Training and certification
PM&R offers two training paths. Traditionally, osteopathic medical students would serve a rotating internship and then complete a three-year PM&R residency. While this option is still available, many graduates today head right into a four-year PM&R program.
“I’m a big supporter of the rotating internship because you will get experience you will never get again in your career and you’ll be exposed to things that will be helpful in your residency,” says Dr. Richardson, who trained at the Rehabilitation Institute of Chicago and was among the eight out of 12 residents who served a rotating internship. “For example, a dermatology rotation will help you understand the rashes that you will see among rehab patients.”
Dr. Richardson cautions students to be familiar with the requirements of any states they might practice in. Certain states require osteopathic physicians to have served osteopathic internships.
Beyond residency, many physiatrists also serve fellowships or obtain certificates of added qualification in subspecialties such as pain management, pediatric rehabilitation and traumatic brain injury.
Dr. Wieting advises DOs who train in ACGME-accredited programs to become certified, as he is, by both the allopathic American Board of Medical Specialties’ American Board of Physical Medicine and Rehabilitation and the AOA’s American Osteopathic Board of Physical Medicine and Rehabilitation (AOBPMR). Both certification processes have virtually identical educational requirements and assessment procedures: a written examination soon after completing residency training and an oral examination after a year of full-time practice.
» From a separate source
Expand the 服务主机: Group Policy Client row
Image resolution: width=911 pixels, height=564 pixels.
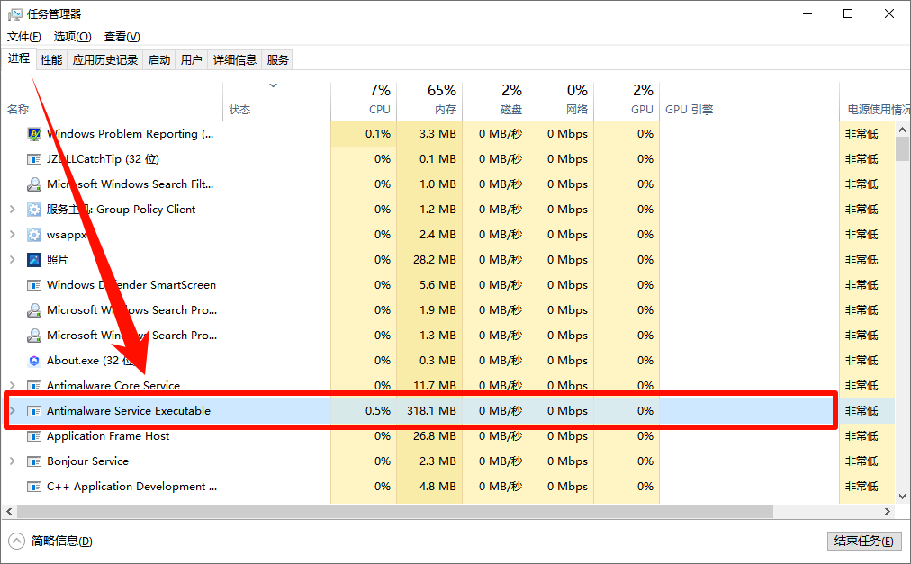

“A DO who goes through an allopathic PM&R residency program and wants to become AOA board-certified simply has to contact the AOBPMR, fill out the application, send in documentation of training, pay a fee and sit for the exam,” Dr. Wieting says.
DOs who are interested in becoming osteopathic residency program directors, deans of osteopathic medical schools or AOA leaders must be AOA board-certified.
PM&R versus OMM
DO physiatrists commonly use OMT, but manipulation isn’t necessarily their main approach to treating patients. “If you want to have your primary approach to patients be OMT, then I’d recommend becoming an osteopathic manipulative medicine specialist who is AOA board-certified in neuromusculoskeletal medicine,” Dr. Wieting suggests. “If you want OMT part of your armamentarium but not the principal part, then PM&R is a good way to go.”
Still, the similarities between PM&R and OMM are striking. “PM&R is a specialty that requires a physician, even an MD, to think exactly like every DO is taught to think from the beginning of medical school,” Dr. Wieting says. “Every PM&R doctor must think about a patient from a functional standpoint and a holistic standpoint.
“Physiatrists have to deal with not only the diagnosis but also how that diagnosis affects the patient’s function and interactions at home, in the community and on the job.”
In addition, physiatrists develop highly individualized treatment plans. “What I need to accomplish to get one stroke patient home may be very different from what I need to do to get another person with the exact same kind of stroke home because of differences in family support, the patients’ occupations and comorbidities,” Dr. Wieting explains. “PM&R is a specialty that requires physicians to think osteopathically every day with every patient.”